Round 3 you can't. Valentin won that all day. Round 1 though... I think you have to remember that "significant strike" is an effectively meaningless term at the end of the day. It's just something that the UFC statisticians come up with and arbitrarily decide on in the moment. It has no bearing on scoring.
People forget that techniques are scored by their impactful results. What impactful results did Valentin achieve with his strikes in Rounds 1 and 2? Sure, Finney didn't really mount attacks from his takedowns, but at least he effectively neutered his opponent's offense and dictated the pace & location at which the fight took place whilst achieving advantageous positions... that sounds like nominally "Effective Grappling", albeit the most absolutely low-level and boring style of such.
If Valentin had been splitting Finney open from the bottom with elbows or rocking him with upkicks/hammerfists or something, absolutely give him those fucking rounds. But the fact that he nominally landed X amount more (utterly ineffective) strikes because a spreadsheet tells us he did and thus did "MOAR DAMAGE" is a pretty silly way of determining that he won a fight IMO... it's ironically dragging the dreaded CompuBox logic of Tony Weeks' beloved sport into the UFC.

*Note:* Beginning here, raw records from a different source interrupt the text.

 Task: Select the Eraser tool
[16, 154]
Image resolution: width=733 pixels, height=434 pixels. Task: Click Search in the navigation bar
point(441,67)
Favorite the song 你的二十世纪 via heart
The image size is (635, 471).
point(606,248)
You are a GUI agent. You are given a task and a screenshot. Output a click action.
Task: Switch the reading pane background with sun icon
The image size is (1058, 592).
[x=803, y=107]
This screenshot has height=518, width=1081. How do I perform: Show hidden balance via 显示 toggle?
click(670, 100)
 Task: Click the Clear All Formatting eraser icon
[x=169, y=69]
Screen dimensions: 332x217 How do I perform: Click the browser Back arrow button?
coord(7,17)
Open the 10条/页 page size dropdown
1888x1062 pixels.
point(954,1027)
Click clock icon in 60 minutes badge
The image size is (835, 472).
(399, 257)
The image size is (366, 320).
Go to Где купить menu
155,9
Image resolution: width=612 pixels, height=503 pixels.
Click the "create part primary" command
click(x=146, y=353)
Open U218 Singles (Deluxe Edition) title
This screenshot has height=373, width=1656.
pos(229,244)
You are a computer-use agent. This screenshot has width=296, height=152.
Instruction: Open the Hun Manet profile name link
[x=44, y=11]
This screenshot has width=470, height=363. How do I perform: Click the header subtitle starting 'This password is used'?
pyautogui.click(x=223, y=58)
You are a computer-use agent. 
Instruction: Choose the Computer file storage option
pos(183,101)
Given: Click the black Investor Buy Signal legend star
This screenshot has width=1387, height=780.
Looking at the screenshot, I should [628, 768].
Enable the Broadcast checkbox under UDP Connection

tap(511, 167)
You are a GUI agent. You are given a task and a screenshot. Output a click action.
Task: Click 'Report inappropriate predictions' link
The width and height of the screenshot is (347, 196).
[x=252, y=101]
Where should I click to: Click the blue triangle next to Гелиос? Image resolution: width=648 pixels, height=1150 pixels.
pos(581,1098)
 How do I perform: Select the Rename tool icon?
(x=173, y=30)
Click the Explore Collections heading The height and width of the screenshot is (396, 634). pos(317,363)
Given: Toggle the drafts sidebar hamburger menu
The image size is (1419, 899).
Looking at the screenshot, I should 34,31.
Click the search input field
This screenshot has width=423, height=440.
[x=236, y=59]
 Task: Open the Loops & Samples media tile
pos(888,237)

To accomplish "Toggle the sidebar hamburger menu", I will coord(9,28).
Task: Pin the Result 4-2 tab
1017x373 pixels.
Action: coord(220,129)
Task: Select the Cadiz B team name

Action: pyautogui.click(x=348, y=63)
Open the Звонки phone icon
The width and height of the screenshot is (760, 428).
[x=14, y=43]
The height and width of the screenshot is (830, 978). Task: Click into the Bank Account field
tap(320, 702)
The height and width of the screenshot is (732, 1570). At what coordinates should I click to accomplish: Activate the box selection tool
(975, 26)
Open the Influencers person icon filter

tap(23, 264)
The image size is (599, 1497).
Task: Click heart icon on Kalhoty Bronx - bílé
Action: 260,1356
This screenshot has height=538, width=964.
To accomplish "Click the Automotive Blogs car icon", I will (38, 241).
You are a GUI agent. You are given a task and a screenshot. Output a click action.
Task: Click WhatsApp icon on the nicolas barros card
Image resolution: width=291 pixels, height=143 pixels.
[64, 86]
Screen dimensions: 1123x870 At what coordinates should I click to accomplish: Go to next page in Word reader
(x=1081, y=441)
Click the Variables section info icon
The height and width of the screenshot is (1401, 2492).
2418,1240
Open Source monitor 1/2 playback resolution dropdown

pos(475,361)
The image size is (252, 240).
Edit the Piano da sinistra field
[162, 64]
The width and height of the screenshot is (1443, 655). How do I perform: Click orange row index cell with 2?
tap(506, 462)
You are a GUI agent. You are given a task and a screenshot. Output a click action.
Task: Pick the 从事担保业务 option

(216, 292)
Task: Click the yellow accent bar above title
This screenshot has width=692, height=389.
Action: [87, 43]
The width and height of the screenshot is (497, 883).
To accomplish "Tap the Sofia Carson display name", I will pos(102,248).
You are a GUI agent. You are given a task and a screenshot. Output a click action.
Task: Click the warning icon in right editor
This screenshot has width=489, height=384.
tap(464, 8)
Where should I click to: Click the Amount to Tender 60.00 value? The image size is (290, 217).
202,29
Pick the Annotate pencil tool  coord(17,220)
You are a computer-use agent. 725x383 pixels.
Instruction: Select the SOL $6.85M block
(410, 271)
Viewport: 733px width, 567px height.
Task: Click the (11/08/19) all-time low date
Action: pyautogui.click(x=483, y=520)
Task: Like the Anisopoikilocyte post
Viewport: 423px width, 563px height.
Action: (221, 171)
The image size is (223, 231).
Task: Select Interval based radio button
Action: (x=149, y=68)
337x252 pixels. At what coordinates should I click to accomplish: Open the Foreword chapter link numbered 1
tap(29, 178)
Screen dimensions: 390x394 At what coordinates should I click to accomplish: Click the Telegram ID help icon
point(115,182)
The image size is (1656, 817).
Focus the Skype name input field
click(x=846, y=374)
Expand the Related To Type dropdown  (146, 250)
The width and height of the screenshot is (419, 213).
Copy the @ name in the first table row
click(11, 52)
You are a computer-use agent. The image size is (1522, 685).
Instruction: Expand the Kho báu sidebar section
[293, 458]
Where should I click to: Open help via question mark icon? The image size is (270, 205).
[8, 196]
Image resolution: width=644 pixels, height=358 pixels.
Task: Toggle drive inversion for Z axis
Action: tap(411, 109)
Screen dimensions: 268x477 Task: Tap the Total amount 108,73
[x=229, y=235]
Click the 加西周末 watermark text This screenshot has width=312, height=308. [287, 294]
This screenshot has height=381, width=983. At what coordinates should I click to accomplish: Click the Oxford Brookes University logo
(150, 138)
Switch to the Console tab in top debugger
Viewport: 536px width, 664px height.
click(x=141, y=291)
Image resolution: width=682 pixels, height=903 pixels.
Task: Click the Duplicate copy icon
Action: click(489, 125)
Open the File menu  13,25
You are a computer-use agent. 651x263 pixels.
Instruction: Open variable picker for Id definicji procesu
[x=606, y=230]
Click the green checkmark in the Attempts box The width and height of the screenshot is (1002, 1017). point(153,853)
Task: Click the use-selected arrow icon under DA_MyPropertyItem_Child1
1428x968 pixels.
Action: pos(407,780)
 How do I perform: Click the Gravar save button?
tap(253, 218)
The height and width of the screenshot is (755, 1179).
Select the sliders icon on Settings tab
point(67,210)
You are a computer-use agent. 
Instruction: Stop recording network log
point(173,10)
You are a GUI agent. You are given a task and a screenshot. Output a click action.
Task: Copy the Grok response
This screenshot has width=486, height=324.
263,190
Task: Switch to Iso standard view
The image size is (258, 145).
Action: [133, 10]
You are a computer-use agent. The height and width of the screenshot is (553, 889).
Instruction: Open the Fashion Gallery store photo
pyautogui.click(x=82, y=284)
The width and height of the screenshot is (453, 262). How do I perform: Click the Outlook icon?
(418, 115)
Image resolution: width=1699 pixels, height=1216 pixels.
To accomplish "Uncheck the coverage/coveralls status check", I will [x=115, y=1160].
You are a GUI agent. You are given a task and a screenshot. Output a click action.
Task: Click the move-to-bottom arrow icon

In addition, it's pretty well-established that when nothing much happens in the Effective Striking/Grappling or when the two are about equal, you go to the secondary and then tertiary scoring criteria of Effective Aggression followed thereafter by Octagon Control. I guess you could make an argument that Valentin was "more aggressive" because he was throwing more strikes and these had more chance to create an opening to finish the fight, but I don't think that holds water because Finney had all the forward pressure, executed a high-amplitude slam or two (something we have seen have fight-finishing implications), and again the qualifier is effective while Robert's strikes in Round 1 were anything but. Once you get to Octagon Control it's no contest, all Finney.
Furthermore, things like Dominance & Duration are part of the scoring metrics. Dominance explicitly states that you look for a fighter to set up impactful strikes/submission attacks from dominant positions rather than simply holding said positions, but then goes on to state that this is merely the primary thing a judge should be looking for and that a fighter can still assert Dominance in an MMA scoring context by consistently keeping their opponent in a "defensive or reactive mode" through constant positional changes. Finney more or less did that in Round 1 with his mat returns. This isn't even mentioning Duration, which states that the time spent "effectively attacking, controlling, or impacting one's opponent" is part of the scoring criteria.
At the end of the day, a big part of me expected this to happen after Valentin got fucked up by Loder. I picked Rob to win on a hunch and was sort of rooting for him, but I don't feel like he did. The guy got smushed for 10 minutes. I don't mind giving him Round 1 and you can certainly make an argument for doing so... but I don't think that those strikes he was landing were sufficiently "impactful and effective" to make up for getting tossed around like an unruly child and pancaked against the cage for minutes at a time. Especially since "cumulative impact" is a thing per the Rules, getting mat-returned hurts, and having your energy reserves sapped by what the other guy is doing to you is also scoreable.